8 Gennaio 2021 - 11.41

Falò della Befana: quante cose da bruciare!

Il falò della Befana, non solo la Vecia è da bruciare

di Alessandro Cammarano

“L’Epifania tutte le feste si porta via”: così recita un antico detto, patrimonio di saggezza popolare, ma quest’anno la Befana – o Vecia che dir si voglia – avrebbe tantissime cose da trarre con sé alla fine di quelle che sono state tra le più surreali tra le festività natalizie da alcuni decenni a questa parte.

Come l’Araba Fenice la simpatica vecchierella distributrice di doni e carbone – a seconda dei comportamenti di ciascuno – viene bruciata alla fine della festa in un falò che segna una fine e contemporaneamente un inizio nuovo, nel ripetersi di un ciclo sempre uguale eppure ogni volta diverso.

Il rogo liberatorio, tradizione delle nostre campagne, è proibito a causa dell’emergenza perdurante, ma nulla vieta che esso sia acceso in maniera virtuale – da quanti mesi molte delle nostre attività usuali si svolgono in forme lontane dalla realtà, in fondo? – per ridurre in cenere personaggi e comportamenti che nei mesi scorsi si sono distinti per la loro incomprensibilità o peggio hanno messo e mettono a repentaglio il bene pubblico.

A bruciare per primi dovrebbero essere le uscite irresponsabili – i social media permettono di esprimersi senza freni – di quelli che negano non solo la pericolosità, ma la stessa esistenza del Covid, riconducendo tutto a fantomatici complotti interplanetari alla cui base ci sarebbero organizzazioni segrete guidate da satanisti alieni celati sotto le mentite spoglie di star del cinema. Follia? Certo, ma anche tragica realtà a dimostrazione che dai tempi della grande peste del 1630 – quella narrata dal Manzoni, per intenderci – poco o niente è cambiato se non il fatto che all’epoca i Don Ferrante, il quale dava la colpa dell’epidemia alle stelle e che maledicendo le stelle morì, esistevano ma non avevano la cassa di risonanza di Facebook & Co.

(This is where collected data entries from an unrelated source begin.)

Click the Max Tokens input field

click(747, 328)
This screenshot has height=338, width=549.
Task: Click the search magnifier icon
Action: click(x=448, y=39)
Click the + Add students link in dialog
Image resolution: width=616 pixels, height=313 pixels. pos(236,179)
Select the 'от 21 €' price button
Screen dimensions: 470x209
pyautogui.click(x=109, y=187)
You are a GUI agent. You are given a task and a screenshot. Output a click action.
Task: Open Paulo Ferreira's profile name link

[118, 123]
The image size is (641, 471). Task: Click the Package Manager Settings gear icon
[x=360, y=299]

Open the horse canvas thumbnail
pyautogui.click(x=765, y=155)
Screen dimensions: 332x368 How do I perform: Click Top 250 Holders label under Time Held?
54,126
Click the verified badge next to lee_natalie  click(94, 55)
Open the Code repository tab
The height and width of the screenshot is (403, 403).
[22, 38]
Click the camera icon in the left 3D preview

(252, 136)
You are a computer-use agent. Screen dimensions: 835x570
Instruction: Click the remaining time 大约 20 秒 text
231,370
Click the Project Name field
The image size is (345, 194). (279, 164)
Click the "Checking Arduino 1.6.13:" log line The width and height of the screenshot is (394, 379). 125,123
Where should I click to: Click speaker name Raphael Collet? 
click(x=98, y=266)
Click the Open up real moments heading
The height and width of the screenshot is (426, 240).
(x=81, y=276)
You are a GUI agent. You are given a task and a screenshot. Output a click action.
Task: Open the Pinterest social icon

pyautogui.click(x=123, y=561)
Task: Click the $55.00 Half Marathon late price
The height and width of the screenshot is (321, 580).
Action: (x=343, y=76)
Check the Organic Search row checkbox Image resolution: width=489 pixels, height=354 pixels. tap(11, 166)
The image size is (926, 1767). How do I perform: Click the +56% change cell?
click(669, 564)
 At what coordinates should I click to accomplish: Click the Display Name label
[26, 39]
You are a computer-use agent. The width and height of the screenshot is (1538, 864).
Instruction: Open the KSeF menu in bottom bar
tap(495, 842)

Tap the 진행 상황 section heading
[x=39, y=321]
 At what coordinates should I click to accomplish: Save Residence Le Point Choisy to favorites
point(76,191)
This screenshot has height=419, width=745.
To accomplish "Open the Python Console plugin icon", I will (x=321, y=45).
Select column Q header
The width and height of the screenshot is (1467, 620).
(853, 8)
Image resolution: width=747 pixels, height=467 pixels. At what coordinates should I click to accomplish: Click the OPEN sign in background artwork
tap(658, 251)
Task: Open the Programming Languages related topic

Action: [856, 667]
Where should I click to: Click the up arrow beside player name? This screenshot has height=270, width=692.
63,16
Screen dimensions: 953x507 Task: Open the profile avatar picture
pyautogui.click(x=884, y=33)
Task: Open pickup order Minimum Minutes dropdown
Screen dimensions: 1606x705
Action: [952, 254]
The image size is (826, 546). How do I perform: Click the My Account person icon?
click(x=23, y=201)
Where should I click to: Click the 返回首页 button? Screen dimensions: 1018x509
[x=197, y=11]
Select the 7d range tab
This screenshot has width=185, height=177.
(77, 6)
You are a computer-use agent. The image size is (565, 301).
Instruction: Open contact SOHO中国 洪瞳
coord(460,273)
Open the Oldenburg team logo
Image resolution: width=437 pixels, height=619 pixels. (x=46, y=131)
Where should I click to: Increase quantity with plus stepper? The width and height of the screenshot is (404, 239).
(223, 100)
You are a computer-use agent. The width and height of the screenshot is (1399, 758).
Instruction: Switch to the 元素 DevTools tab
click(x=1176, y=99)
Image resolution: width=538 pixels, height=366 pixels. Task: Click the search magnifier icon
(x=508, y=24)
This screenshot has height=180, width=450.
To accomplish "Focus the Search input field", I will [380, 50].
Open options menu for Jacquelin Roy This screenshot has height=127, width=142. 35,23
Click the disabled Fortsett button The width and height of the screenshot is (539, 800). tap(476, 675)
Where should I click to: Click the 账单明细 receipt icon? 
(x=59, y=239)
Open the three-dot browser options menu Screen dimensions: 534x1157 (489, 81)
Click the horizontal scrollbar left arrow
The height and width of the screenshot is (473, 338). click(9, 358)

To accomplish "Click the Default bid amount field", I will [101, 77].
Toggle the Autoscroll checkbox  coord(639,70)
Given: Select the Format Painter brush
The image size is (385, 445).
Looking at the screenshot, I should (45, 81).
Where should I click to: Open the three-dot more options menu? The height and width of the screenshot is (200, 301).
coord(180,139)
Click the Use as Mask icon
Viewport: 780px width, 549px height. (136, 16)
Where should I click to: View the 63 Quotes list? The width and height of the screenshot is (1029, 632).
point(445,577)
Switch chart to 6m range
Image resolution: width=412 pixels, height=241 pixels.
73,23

A questi personaggi si dovrebbero unire i noVax da tastiera, quelli “che leggono”, “si informano” e soprattutto “fanno girare”. Soggetti che discettano di argomenti scientifici infiorando i loro interventi accademici con legioni di “a” e “o” senza H o ancora di “bhe” e “mha” che gettano luce su abissi di analfabetismo funzionale e che a chi replica alle loro farneticazioni riservano aggettivi del calibro di “sapientone” o frasi sul genere di “studia!”, che dette da uno che fatica a distinguere il soggetto dal predicato farebbero ridere se non facessero piangere.

Al rogo anche gli emoticon ridanciani in calce alle notizie sui numeri di contagi e soprattutto di vittime largiti a piene mani dagli stessi di cui sopra e dai loro sodali. Della morte non si ride; mai.

A onor del vero non si può tacere la tendenza costante all’improvvisazione della politica che dopo la prima ondata pandemica si è fatta trovare completamente impreparata quando si è presentata, dopo essere stata ampiamente prevista la seconda ondata che ha costretto – anche per colpa della gente; non ci stancheremo mai di ribadirlo – a nuovi ricorsi a limitazioni e divieti vari durante le festività e che con tutta probabilità la Befana non si porterà via.

Tra le fiamme dunque anche i consigli dei ministri fatti all’ultimo minuto, notturni e discordi, ai quali seguono conferenze stampa sempre più balbettanti del Presidente del Consiglio oramai sempre più “vaso di coccio in mezzo a vasi in ferro”, novello Don Abbondio dai silenzi imbarazzanti.

Tra le fiamme anche il “rottamatore”, quel Matteo Renzi il cui senso dello stato è pari a quello di un plancton e che ormai da anni lavora per distruggere qualsiasi cosa gli passi tra le mani, il tutto in nome di un desiderio di potere al cui confronto quello di Re Sole viene derubricato a “legittima ambizione”. Dictat, minacce sempre meno velate, repentini dietrofront e calci negli stinchi: Renzi è come il compagno di scuola odioso che non ti faceva copiare o, peggio, suggeriva sbagliato, o ancora l’amichetto che se non giocavi come voleva lui bucava il pallone.

Una bella bruciacchiata anche al ministro Franceschini, reo di aver derubricato lo spettacolo dal vivo a semplice passatempo e, visto che ci siamo, facciamo sentire il calore delle fiamme della Vecia pure all’opposizione più adusa allo strepito che alla proposta.

A danzare intorno al falò, in un girotondo liberatorio, dovrebbero esserci tutti gli operatori sanitari, i volontari e i cittadini che quotidianamente contribuiscono a rendere la situazione meno pesante: a loro doni bellissimi, agli altri carbone come se piovesse.